Ora il nostro benevole lettore ci corregge, e noi siamo ben felici di accogliere le sue precisazioni, facendone occasione per imparare e fare tesoro dell’altrui sapienza. Una critica davvero costruttiva, e una correzione dallo sbocco positivo (cf. Eb 12,11)

Tali censori saranno sempre benvenuti! Anche a nome di tanti altri lettori, ringraziamo p. Antonio per il suo appunto.

Il post cui p. Montanari si riferisce è quello relativo all’antifona d’introito della Messa di Pasqua (cf. qui). Ma ecco il cuore della correzione:

Ho letto stamattina il suo articolo Apparuit Simoni? che rimandava a un testo del 26 marzo 2016, a proposito dell’introito pasquale “Resurrexi et aduc tecum sum” nel quale afferma che si tratta di «una versione corrotta del salmo138». A questo riguardo cita Pascher, il quale definisce l’Introito di Pasqua un’ «antifona, che conserva l’errore di traduzione».

Nella stessa pagina riporta due bei testi di Benedetto XVI, che di liturgia se ne intende, il quale, nel Messaggio per la Pasqua 2008 scrive: «“Resurrexi et adhuc tecum sum – Sono risorto e sono ancora e sempre con te”. Queste parole, tratte da un’antica versione del Salmo 138 (v. 18b)». Giustamente, come ricorda Benedetto XVI, il versetto del Salmo 138 utilizzato come antifona d’Introito è tratto da un’antica versione latina del Salterio, condotta sul testo greco della Settanta, rimasta in uso nella liturgia anche dopo la Vulgata di san Girolamo”.

Dunque, non si tratta di una «versione corrotta» e tanto meno di un «errore di traduzione» del Salmo.
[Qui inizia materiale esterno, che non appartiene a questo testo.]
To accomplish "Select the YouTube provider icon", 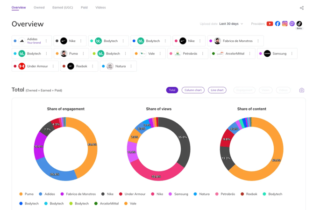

L’anomalia sta invece nella versione attuale del Salterio, ripresa dal testo masoretico, senza tener conto della lunga tradizione liturgica che l’ha preceduta. Fino alla riforma liturgica successiva al Vaticano II non solo i testi della liturgia, ma la stessa Bibbia cristiana non è mai stata quella ebraica, bensì la Bibbia greca dei Settanta, dalla quale sono state ricavate le versioni antiche e non solo quella latina. È a partire dal testo greco della Settanta che i Padri e i loro successori hanno elaborato la liturgia e la loro teologia. È noto inoltre che la versione del Salterio che san Girolamo ha tradotto dall’ebraico non è mai stata utilizzata nella liturgia, che si serviva invece del Salterio gallicano, tradotto dal greco. Come si intuisce, il problema sta nella mancanza di memoria di chi ha imposto una novità – la nuova traduzione dall’ebraico del Salterio – che ha reso incomprensibili le antiche riletture cristologiche, consentite dal testo greco, che aveva tradotto l’ebraico Messia con il termine Christos, predisponendo in questo modo una lettura cristiana.


(1)  J. Pascher, «Il nuovo ordinamento della salmodia nella Liturgia romana delle Ore», in Liturgia delle Ore. Documenti ufficiali e Studi (Quaderni di Rivista Liturgica 14), Leumann (TO) 1972, 161-184.